L’affaire de l’envoi de Tunisiens vers ce qu’on appelle les «zones de conflit» a bénéficié d’une surmédiatisation sans précédent. Notamment pour certaines figures qui ont marqué le pouvoir politique de l’époque où ces envois ont eu lieu. La convocation de certaines personnes suspectées d’être impliquées a permis à certains médias d’ici et d’ailleurs d’en faire un spectacle.
Faut-il craindre que de tels événements soient, dorénavant, exploitées à des fins autres que judiciaires ? Faut-il s’attendre à ce que l’on en profite pour réaliser des desseins politiques et nuire, justement, au bon déroulement de la justice ?
En tout cas, ce qui s’est passé dernièrement avec les quelque dizaines de suspects annonce un tournant dans les chroniques judiciaires et ouvre la voie à tous les excès et les dérives.
S’est-on trompé de priorités ?
Certains noms parmi les gens convoqués devant la brigade antiterroriste ont suscité une grande polémique et ont été l’occasion inespérée devant ces personnes pour faire leur propagande et développer leurs théories. En somme, c’est une opportunité inattendue de revenir au-devant de la scène et rameuter leurs troupes en vue de les mobiliser pour des échéances prochaines.
Quelles que soient les accusations, il semble que la justice a fait des choix qui n’ont aucun lien avec les priorités nationales, celles du moment. Bien sûr, les crimes des réseaux incriminés dans l’envoi de jeunes vers des zones de conflit sont impardonnables et doivent être sanctionnés. Mais, à notre sens, il y a plus pressant.

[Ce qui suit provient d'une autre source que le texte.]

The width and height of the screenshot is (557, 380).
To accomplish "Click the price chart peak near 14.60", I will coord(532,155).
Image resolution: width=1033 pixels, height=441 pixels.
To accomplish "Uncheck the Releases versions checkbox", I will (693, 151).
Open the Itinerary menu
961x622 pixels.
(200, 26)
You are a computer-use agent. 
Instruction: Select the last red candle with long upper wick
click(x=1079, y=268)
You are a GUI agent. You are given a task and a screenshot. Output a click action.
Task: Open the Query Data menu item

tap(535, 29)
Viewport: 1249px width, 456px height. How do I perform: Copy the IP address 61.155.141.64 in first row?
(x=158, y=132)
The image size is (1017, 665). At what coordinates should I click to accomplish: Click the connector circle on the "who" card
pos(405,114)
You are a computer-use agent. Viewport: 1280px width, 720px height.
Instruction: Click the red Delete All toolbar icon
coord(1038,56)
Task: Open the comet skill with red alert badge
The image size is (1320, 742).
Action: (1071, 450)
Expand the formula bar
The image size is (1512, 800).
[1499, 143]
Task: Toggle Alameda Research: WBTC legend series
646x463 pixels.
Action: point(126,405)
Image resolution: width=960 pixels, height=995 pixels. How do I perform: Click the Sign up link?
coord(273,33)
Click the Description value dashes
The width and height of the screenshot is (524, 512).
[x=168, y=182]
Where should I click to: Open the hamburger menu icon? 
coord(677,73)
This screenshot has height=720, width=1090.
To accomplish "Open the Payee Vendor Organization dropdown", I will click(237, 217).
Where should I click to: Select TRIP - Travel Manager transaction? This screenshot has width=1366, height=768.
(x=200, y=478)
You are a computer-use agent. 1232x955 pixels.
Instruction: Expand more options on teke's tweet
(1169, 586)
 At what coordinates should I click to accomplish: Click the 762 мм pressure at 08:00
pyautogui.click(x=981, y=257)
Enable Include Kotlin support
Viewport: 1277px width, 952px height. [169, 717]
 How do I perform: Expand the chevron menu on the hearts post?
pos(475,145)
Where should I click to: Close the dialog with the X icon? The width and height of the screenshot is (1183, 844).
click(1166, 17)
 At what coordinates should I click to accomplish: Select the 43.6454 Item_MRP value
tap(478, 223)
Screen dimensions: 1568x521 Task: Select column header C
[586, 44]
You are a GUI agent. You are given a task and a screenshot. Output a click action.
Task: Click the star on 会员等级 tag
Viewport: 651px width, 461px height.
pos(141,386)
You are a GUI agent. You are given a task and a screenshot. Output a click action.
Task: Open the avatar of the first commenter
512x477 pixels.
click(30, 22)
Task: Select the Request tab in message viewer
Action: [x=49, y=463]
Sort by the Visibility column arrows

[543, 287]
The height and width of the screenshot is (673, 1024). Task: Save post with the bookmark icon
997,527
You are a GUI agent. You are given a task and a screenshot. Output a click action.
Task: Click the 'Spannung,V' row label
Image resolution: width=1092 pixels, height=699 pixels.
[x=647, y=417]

Les problèmes des crimes économiques, de la corruption, des pratiques mafieuses qui prolifèrent sont autant de priorités qui méritent d’être examinées en premier.
Alors la justice s’est-elle trompée de cible ou a-t-elle tout simplement adopté la politique de «en veux-tu, en voilà».
On s’explique.
Le Chef de l’Etat n’a cessé de demander à la justice et aux juges d’assumer pleinement leur rôle et de restaurer la pérennité de la loi. Sa pression continue sur ce corps a fait que de telles positions soient prises. Le choix des affaires et des présumés coupables fait, toutefois, polémique. Pourquoi ne s’est-on pas attaqué, d’abord, aux dossiers économiques et de corruption avant de passer aux dossiers politiques et sécuritaires ?
Est-ce la bonne piste ? Ne risque-t-on pas de donner tous les arguments nécessaires à ceux qui s’opposent à tout changement dans le pays ?
Les conséquences des différentes auditions des prévenus ont, plutôt, donné l’impression que les dossiers n’ont pas été bien fignolés. Le terrain dans lequel on s’est aventuré risque d’entraîner le pays dans des feuilletons juridico-politiques fastidieux et sans fin. Un temps précieux sera consacré à des affaires dont les contours restent encore flous et où les enjeux sont nombreux et imbriqués, puisqu’il y aura des prolongements et des complications qui dépasseront nos frontières. Les reports vont, alors, succéder aux reports, etc.
Des preuves irrécusables
S’il faut aborder de telles affaires, il est nécessaire de mettre toutes les chances du côté de la justice. Les preuves et les accusations doivent reposer sur des faits crédibles et irréfutables.
Au lieu de se pencher sur ces affaires, ne vaudrait-il pas mieux mettre le paquet sur les autres dossiers brûlants que nous avons évoqués et qui touchent le quotidien du Tunisien, à savoir le côté économico-mafieux ? La contrebande et les divers trafics ne mériteraient-ils pas plus d’intérêt de la part de la justice ?
Sur ce point, c’est le Chef de l’Etat, lui-même, qui a exigé qu’on ouvre tous les dossiers (de crimes économiques) sans exception. A ce propos, il a rappelé le cas des 700 conteneurs appartenant à un réseau de contrebandiers qui attendent que les procédures judiciaires soient entamées et que les personnes impliquées soient déférées devant la justice.
C’est là un exemple parmi d’autres de la lenteur de l’application de la loi contre ceux qui portent atteinte à l’économie du pays et s’adonnent, impunément, (du moins jusqu’à maintenant) aux pratiques illicites.